## 12 · Evaluate the trained model  
Pull the XGBoost `Booster` back from the checkpoint, run predictions on the entire validation set, and compute overall accuracy. Converting the Ray Dataset to pandas keeps the example short; in production you could stream batches instead of materialising the whole frame.


In [None]:
# 12. Retrieve Booster object from Ray Checkpoint
booster = RayTrainReportCallback.get_model(best_ckpt)

# Convert Ray Dataset → pandas for quick local scoring
val_pd = val_ds.to_pandas()
dmatrix = xgb.DMatrix(val_pd[feature_columns])
pred_prob = booster.predict(dmatrix)
pred_labels = np.argmax(pred_prob, axis=1)

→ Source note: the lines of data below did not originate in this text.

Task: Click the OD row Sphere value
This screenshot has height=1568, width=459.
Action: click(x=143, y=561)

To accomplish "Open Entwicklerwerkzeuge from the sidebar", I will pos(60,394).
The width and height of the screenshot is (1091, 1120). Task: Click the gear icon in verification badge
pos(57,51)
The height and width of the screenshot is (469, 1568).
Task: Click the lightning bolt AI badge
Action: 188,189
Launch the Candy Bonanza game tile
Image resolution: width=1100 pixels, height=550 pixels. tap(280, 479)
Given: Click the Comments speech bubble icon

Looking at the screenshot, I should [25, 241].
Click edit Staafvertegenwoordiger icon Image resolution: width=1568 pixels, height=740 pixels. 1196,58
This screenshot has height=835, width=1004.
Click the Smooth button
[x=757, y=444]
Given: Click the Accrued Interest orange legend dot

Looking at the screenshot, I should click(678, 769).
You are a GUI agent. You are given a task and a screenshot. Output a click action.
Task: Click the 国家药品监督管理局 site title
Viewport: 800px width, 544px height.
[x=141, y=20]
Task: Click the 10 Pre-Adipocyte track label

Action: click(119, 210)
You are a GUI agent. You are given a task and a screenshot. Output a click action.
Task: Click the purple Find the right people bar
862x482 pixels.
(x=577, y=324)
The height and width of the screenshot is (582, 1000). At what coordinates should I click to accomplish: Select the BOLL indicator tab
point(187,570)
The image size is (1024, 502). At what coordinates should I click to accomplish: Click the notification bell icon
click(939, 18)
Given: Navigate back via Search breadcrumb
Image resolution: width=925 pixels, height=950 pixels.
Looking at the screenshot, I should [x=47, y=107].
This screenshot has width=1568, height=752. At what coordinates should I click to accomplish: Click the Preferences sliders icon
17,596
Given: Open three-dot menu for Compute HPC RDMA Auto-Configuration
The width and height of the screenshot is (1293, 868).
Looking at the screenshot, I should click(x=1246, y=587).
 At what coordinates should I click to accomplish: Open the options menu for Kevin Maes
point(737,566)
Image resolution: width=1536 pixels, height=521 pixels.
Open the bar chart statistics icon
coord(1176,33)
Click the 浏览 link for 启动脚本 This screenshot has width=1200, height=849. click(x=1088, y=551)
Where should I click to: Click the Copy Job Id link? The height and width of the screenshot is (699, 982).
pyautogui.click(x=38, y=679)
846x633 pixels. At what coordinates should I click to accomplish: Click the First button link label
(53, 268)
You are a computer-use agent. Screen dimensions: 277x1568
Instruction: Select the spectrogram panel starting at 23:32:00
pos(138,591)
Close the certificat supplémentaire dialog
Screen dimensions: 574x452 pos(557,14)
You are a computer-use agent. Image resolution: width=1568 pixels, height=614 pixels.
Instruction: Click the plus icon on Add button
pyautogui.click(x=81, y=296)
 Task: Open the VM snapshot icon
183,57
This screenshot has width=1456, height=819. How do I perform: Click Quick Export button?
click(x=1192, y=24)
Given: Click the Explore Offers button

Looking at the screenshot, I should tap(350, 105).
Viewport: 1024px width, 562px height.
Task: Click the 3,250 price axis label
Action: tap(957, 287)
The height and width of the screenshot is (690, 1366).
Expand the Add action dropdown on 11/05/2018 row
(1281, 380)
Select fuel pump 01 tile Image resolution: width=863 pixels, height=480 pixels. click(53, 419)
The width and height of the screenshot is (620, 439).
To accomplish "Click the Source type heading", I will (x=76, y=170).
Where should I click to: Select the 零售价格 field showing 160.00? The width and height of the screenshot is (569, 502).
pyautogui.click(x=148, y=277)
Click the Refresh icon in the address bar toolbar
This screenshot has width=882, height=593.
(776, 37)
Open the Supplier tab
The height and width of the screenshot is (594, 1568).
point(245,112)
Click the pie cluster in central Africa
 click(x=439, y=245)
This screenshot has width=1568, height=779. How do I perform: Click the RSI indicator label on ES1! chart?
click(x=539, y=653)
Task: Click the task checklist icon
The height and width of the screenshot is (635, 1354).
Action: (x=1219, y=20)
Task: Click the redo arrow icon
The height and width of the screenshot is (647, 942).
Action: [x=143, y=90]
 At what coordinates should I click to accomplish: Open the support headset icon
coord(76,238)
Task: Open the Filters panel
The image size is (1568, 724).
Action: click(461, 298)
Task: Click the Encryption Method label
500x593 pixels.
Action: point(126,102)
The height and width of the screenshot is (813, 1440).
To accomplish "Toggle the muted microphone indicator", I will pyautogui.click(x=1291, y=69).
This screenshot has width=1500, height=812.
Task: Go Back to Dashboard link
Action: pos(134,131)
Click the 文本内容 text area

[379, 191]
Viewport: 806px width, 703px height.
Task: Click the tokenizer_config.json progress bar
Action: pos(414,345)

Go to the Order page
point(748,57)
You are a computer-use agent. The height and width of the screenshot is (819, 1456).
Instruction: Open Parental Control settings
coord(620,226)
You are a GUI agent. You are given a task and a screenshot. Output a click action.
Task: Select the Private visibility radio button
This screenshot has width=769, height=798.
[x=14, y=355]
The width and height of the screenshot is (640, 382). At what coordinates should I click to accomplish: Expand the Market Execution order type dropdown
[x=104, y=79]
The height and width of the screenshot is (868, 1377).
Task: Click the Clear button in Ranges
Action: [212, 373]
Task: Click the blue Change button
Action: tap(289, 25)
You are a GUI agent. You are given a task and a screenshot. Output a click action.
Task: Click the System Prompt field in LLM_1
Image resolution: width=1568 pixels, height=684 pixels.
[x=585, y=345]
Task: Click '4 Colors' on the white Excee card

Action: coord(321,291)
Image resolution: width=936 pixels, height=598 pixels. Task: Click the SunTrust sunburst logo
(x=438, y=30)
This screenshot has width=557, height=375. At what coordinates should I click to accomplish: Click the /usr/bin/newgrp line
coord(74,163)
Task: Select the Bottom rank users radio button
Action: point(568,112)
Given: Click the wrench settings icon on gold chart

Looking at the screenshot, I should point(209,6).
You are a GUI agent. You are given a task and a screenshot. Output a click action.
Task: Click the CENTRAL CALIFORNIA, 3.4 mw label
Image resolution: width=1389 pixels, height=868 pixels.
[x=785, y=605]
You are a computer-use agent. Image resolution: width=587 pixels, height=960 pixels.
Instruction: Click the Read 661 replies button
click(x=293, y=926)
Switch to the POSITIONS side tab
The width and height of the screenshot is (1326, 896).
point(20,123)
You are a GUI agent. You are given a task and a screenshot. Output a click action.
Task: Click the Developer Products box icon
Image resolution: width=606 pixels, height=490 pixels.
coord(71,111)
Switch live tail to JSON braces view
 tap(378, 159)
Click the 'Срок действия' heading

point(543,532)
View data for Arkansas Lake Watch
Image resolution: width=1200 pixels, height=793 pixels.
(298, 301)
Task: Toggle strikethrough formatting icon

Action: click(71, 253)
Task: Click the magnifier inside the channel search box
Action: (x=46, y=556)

acc = accuracy_score(val_pd.label, pred_labels)
print(f"Validation accuracy: {acc:.3f}")

### 13 · Confusion matrix visualisation  
Raw counts and row-normalised ratios highlight which cover types the model confuses most often. Diagonal dominance indicates good performance; off-diagonal hot spots may suggest a need for more data or feature engineering for those specific classes.

In [None]:
# 13. Confusion matrix

cm = confusion_matrix(val_pd.label, pred_labels)  # or sample_batch.label if used

sns.heatmap(cm, annot=True, fmt="d", cmap="viridis")
plt.title("Confusion Matrix with Counts")
plt.xlabel("Predicted")
plt.ylabel("True")
plt.show()

cm_norm = cm.astype("float") / cm.sum(axis=1)[:, np.newaxis]
sns.heatmap(cm_norm, annot=True, fmt=".2f", cmap="viridis")
plt.title("Normalized Confusion Matrix")
plt.xlabel("Predicted")
plt.ylabel("True")
plt.show()

### 14 · CPU batch inference with Ray remote tasks  
To demonstrate scalable inference, send a 1024-row pandas batch to a **single CPU worker**.  The remote function loads the model once per task, converts the batch to `DMatrix`, and returns class indices. Measure accuracy on the fly to confirm that out-of-process inference matches earlier results.


In [None]:
# 14. Example: Run batch inference using Ray remote task on a CPU worker

# This remote function is scheduled on a CPU-enabled Ray worker.
# It loads a trained XGBoost model from a Ray checkpoint and runs predictions on a pandas DataFrame.
@ray.remote(num_cpus=1)
def predict_batch(ckpt, batch_pd):
    # Load the trained XGBoost Booster model from the checkpoint.
    model = RayTrainReportCallback.get_model(ckpt)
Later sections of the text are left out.